Art. 1.383. O dono do prédio serviente não poderá embaraçar de modo algum o exercício legítimo da servidão.
- O dispositivo versa sobre os deveres do dono do prédio serviente, dentre os quais – e talvez o mais importante – está o de abster-se da conduta de criar empecilhos ao regular funcionamento ou existência da servidão estabelecida sobre sua propriedade.

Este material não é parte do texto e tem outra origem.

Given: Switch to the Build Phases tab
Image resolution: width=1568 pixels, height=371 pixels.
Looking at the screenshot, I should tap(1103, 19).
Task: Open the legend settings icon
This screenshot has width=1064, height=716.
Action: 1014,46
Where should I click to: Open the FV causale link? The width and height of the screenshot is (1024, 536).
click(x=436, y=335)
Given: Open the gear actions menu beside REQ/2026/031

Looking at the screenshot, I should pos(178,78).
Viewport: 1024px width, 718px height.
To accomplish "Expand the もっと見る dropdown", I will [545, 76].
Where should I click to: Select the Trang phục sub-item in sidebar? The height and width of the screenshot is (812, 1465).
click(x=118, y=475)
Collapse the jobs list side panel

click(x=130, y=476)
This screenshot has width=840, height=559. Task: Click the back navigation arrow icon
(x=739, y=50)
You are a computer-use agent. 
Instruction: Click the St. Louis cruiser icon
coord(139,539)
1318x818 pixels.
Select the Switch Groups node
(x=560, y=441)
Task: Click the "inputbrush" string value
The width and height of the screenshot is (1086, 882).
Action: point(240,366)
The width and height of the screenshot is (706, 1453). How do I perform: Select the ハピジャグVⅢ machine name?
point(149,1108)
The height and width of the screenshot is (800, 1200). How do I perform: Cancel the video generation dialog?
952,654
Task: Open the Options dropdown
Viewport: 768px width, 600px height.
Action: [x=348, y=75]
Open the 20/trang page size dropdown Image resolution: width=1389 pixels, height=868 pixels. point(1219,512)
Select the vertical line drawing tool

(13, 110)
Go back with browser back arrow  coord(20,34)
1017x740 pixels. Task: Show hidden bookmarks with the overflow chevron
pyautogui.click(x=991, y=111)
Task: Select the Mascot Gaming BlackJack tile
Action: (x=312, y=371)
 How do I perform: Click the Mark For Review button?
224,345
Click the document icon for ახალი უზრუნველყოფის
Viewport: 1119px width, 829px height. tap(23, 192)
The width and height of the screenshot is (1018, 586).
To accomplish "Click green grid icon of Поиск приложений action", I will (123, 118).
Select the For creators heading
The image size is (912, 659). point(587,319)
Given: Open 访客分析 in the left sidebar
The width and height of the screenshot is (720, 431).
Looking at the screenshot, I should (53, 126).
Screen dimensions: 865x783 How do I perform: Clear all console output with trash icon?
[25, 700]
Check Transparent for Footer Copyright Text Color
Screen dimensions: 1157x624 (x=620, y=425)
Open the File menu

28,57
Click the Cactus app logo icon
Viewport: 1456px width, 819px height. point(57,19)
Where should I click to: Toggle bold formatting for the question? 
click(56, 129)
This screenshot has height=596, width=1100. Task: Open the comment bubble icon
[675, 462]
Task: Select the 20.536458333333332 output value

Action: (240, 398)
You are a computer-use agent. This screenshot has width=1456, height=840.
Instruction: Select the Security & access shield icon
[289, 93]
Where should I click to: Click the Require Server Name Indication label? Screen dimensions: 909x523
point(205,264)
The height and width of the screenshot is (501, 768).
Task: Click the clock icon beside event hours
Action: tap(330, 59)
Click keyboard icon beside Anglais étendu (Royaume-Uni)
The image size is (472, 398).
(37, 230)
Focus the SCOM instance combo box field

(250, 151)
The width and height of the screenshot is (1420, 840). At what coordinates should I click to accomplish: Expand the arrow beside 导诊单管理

Desta maneira, edificar muros divisórios ou levantar cercas na servidão de passagem, colocando portas e entraves ao seu regular exercício violam nitidamente o direito do titular do prédio dominante.
- A norma cogente em tela refere-se ao dever de abstenção do dono do prédio serviente, consistente em obrigação legal de não fazer, sob a expressão “de modo algum”, ou seja, admitindo uma ampla margem de atos que deverão ser evitados por aquele, os quais possam dificultar o pleno exercício da servidão estabelecida.
- Em caso de descumprimento do preceito, poderá o titular dominante se utilizar dos interditos possessórios previstos em lei, em sendo servidões aparentes.
- A constituição de uma servidão predial não significa eliminar do titular do prédio serviente seu direito de propriedade, mas apenas o limita no que tange à sua total utilização, sendo esse, aliás, o sentido maior do instituto jurídico da servidão.